Likewise, to consider causing them to be arrested or investigated because you lack the nerve to just say you're not into them and don't want to keep talking is s a total **** move.

have you ever tried telling a man no when they're into you? sure, like a lot of guys are normal and will move on, like any sane person would. but some guys are straight up crazy and refuse to 'give up' because they like a challenge of whatever. some will get straight up mad and start accusing you of leading them on or worse. they don't want to hear the truth. they don't want to be told 'hey i'm not actually into you' because it hurts their pride
so yeah, i absolutely don't see ghosting as wrong... imho, ghosting in itself is the biggest hint you can give someone.

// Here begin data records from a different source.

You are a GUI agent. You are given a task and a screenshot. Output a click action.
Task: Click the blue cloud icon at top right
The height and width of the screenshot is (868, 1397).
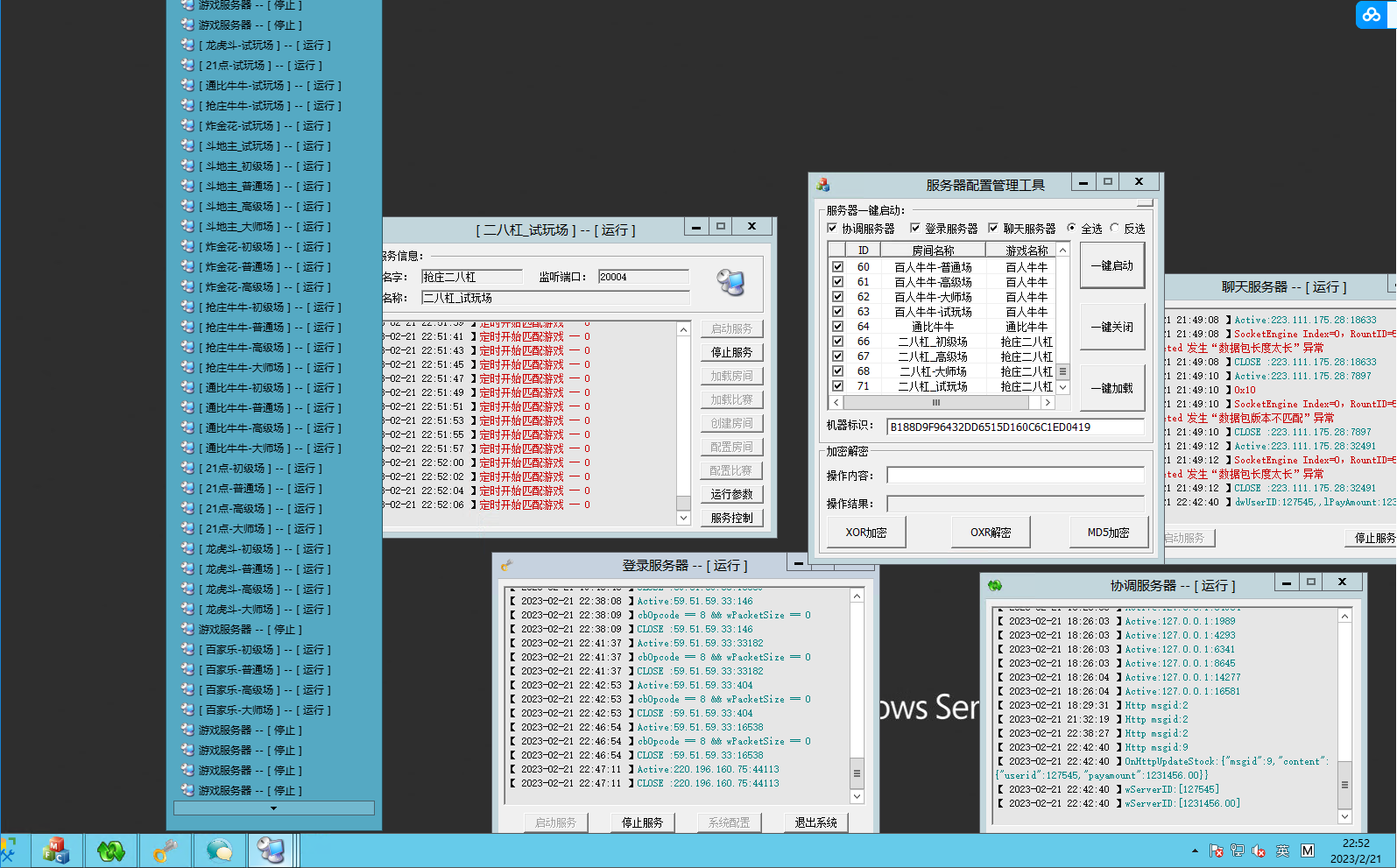[1370, 14]
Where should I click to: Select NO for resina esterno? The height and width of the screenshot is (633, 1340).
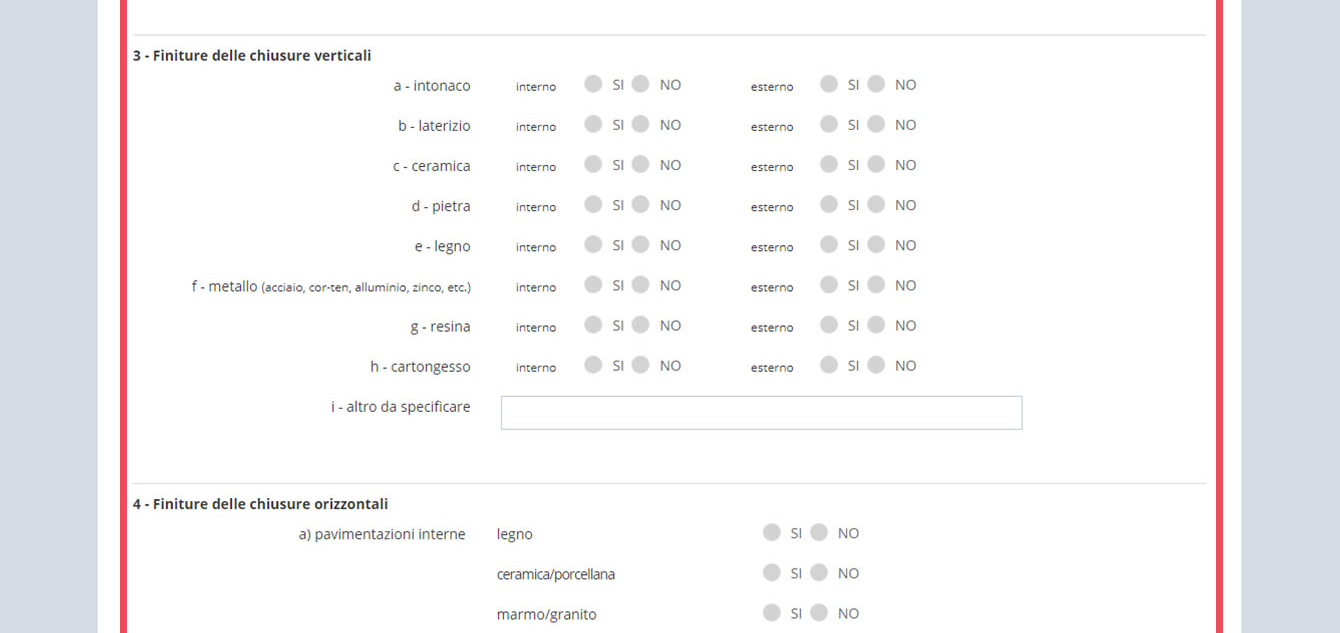pos(876,324)
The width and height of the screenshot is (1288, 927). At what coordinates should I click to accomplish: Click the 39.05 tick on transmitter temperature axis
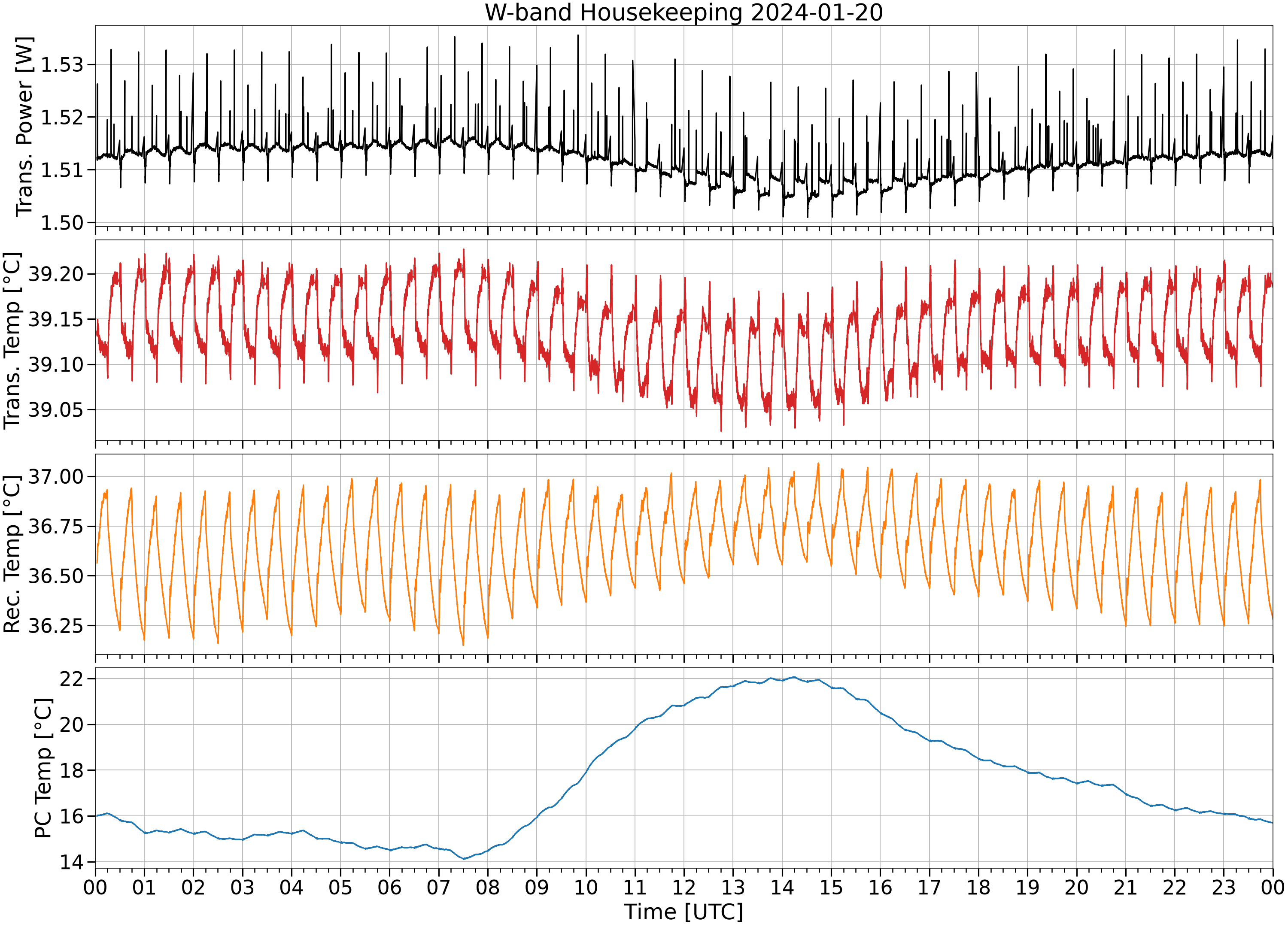pos(56,409)
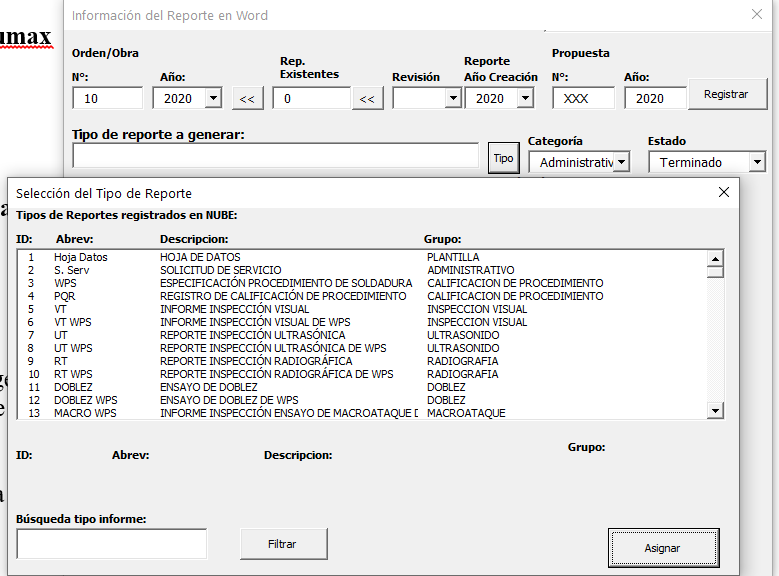
Task: Close the Selección del Tipo de Reporte dialog
Action: (723, 193)
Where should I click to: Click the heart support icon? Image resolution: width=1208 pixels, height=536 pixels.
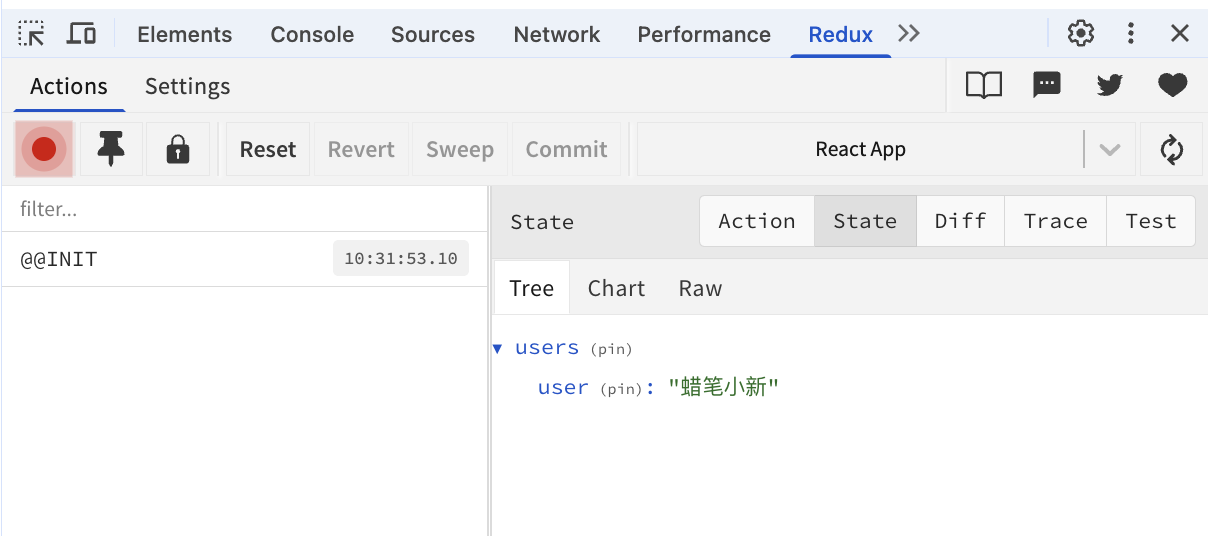[1172, 86]
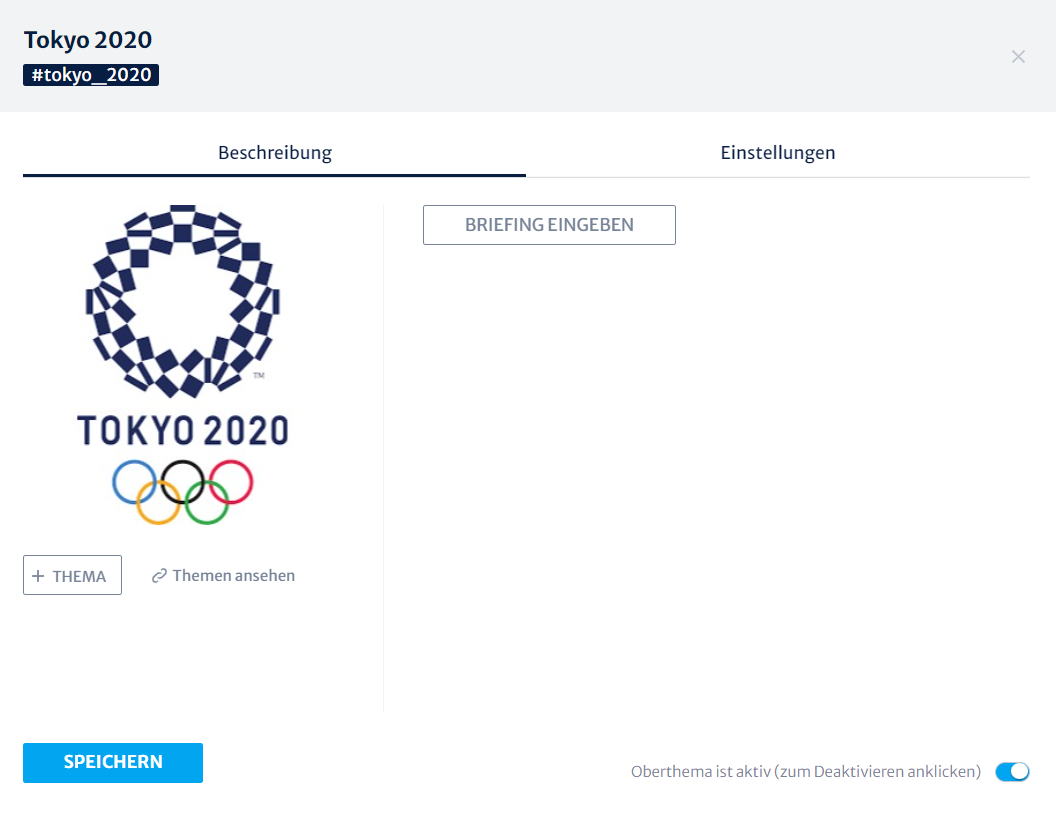Click the #tokyo_2020 hashtag badge

[91, 75]
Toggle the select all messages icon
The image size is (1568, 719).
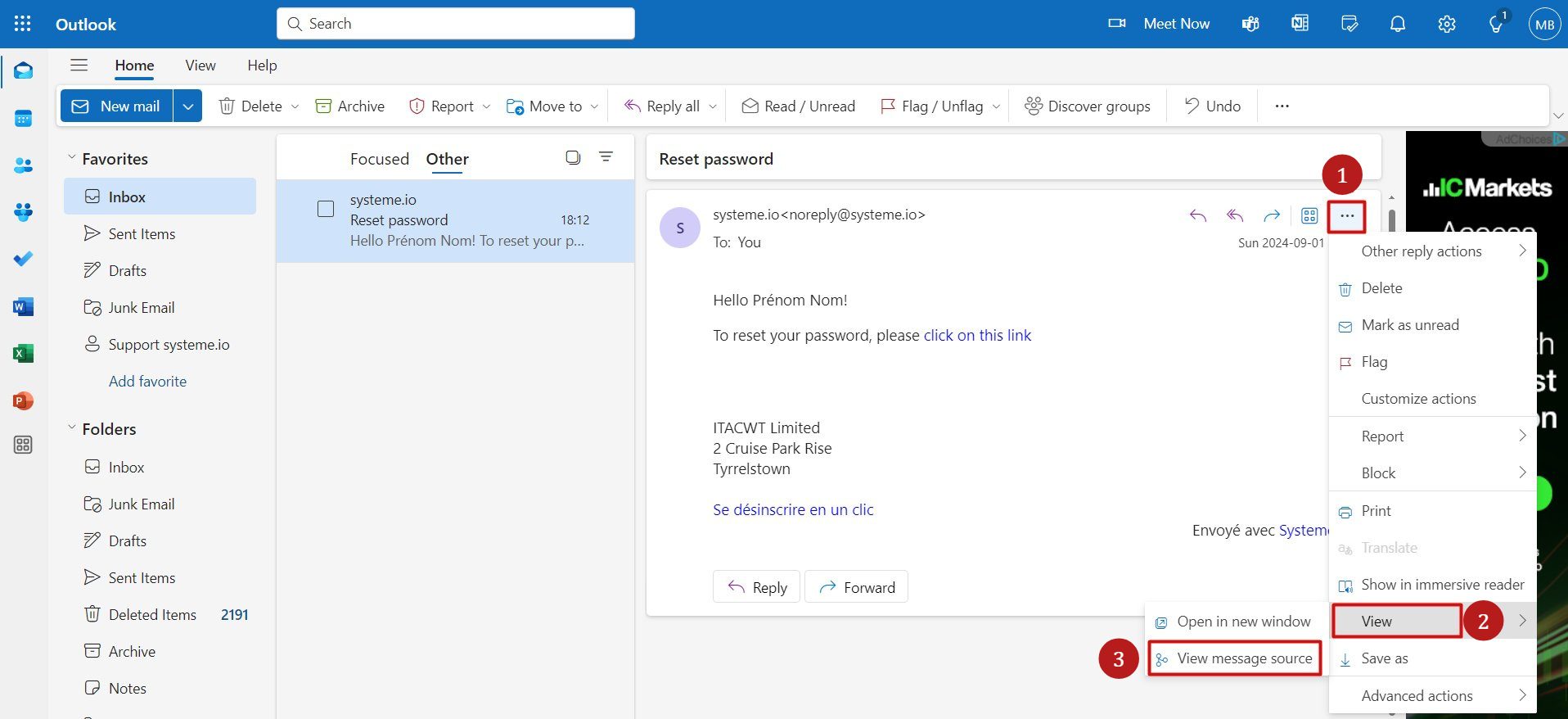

but yeah a few texts isn't enough to report someone, that's for sure

Reply 13

Original post by Ciel.
have you ever tried telling a man no when they're into you? sure, like a lot of guys are normal and will move on, like any sane person would. but some guys are straight up crazy and refuse to 'give up' because they like a challenge of whatever. some will get straight up mad and start accusing you of leading them on or worse. they don't want to hear the truth. they don't want to be told 'hey i'm not actually into you' because it hurts their pride
so yeah, i absolutely don't see ghosting as wrong... imho, ghosting in itself is the biggest hint you can give someone.
but yeah a few texts isn't enough to report someone, that's for sure

Again, I'm not asking why you would ghost someone, I'm pointing out that it's the deliberate opposite of clear communication and you have to take some responsibility for that.

Reply 14

Original post by StriderHort
Again, I'm not asking why you would ghost someone, I'm pointing out that it's the deliberate opposite of clear communication and you have to take some responsibility for that.

maybe i'm dumb but i honestly don't see how it's the opposite of clear communication tbh. you literally disappear from their life, so that's a pretty clear sign you want nothing to do with them.